Tuesday, June 19, 2012

StatCounter and Statistics

"In summary - the Net Applications sample is small (it is based on 40,000 websites compared to our 3,000,000). Weighting the initial unrepresentative data from that small sample will NOT produce meaningful information. Instead, applying a weighting factor will simply inflate inaccuracies due to the small sample size." http://gs.statcounter.com/press/open-letter-ms
Very misleading. I have no idea which of StatCounter and Net Applications is more accurate. But that argument is off.

In statistics, sample size is basically irrelevant past a certain minimal size. That's how a survey of 300 people in the US can predict pretty well for 300 million. The number of people doesn't matter in two ways: First, it could be 1 million or 1 billion, the actual population size is irrelevant, and second, it could be 3,000 or 30,000 and it would not be much better than 300. The only exception to those two facts is if the population size is very small, say 100. Then a sample size of 100 is guaranteed to be representative, obviously. And for very small sample sizes like say 5, you have poor accuracy in most cases. But just 300 people is enough for any large population.

The reason is the basic statistical law that the standard deviation of the sample is the same as of the population, divided by the square root of the sample size. If you are measuring something like % of people using a browser, the first factor doesn't matter much. That leaves the second. Happily for statistics, 1 over square root decreases very fast. You get to accuracy of a few percent with just a few hundred people, no matter what the population size.

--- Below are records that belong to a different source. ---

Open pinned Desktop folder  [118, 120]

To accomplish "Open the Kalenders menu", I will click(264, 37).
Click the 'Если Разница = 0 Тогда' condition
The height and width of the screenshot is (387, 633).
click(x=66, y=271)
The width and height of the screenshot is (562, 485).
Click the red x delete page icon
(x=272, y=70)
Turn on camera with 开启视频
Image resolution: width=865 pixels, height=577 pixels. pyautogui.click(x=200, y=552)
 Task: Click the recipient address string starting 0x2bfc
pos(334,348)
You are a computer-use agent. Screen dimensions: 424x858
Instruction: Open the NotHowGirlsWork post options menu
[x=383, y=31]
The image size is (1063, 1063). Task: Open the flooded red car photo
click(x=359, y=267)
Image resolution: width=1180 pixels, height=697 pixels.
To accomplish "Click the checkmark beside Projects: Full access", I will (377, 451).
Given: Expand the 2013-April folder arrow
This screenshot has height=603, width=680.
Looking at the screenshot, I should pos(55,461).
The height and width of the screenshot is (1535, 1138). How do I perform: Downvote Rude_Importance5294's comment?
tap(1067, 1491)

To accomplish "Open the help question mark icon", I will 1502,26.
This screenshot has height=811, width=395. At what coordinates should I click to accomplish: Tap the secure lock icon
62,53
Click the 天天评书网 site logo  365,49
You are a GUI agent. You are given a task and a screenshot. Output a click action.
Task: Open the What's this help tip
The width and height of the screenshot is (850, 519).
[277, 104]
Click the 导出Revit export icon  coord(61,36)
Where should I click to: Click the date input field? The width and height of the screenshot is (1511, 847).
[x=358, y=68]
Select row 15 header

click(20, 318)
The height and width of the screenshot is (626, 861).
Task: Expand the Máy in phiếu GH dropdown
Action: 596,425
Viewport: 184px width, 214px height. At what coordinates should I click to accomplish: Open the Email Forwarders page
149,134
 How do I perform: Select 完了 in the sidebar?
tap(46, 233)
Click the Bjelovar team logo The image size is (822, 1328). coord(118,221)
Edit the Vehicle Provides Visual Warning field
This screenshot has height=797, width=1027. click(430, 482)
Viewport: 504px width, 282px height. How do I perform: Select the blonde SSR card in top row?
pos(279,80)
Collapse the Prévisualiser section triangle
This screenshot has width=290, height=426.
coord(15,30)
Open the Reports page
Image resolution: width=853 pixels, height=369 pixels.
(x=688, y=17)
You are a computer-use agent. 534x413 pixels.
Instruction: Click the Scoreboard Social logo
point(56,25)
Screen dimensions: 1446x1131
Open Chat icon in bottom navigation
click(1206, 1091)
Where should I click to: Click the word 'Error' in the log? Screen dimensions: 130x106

So that StatCounter has 3,000,000 websites and Net Applications has 40,000 means practically nothing (note that 40,000 even understates it, since those are websites. The number of people visiting those sites is likely much larger). 40,000 is definitely large enough: In fact, just a few hundred datapoints would be enough! Of course, that is only if the sample is unbiased. That's the crucial factor, not sample size. We don't really know which of StatCounter and Net Applications is less biased. But the difference in sample size between them is basically irrelevant. Past a minimal sample size, more doesn't matter, even if it seems intuitively like it must make you more representative.

8 comments:

  1. Hi Azaki,

    Thanks for your comments.

    We are very sorry to hear that you think our letter is misleading - that was not our intention at all. Instead, we are simply pointing out a number of errors and omissions in the Microsoft analysis.

    "In statistics, sample size is basically irrelevant past a certain minimal size. "
    Sure - but that's ONLY in the case of a contolled survey. Neither StatCounter not Net Apps is conducting such a survey. Instead, we are releasing aggegate statistics as compiled from our network sites.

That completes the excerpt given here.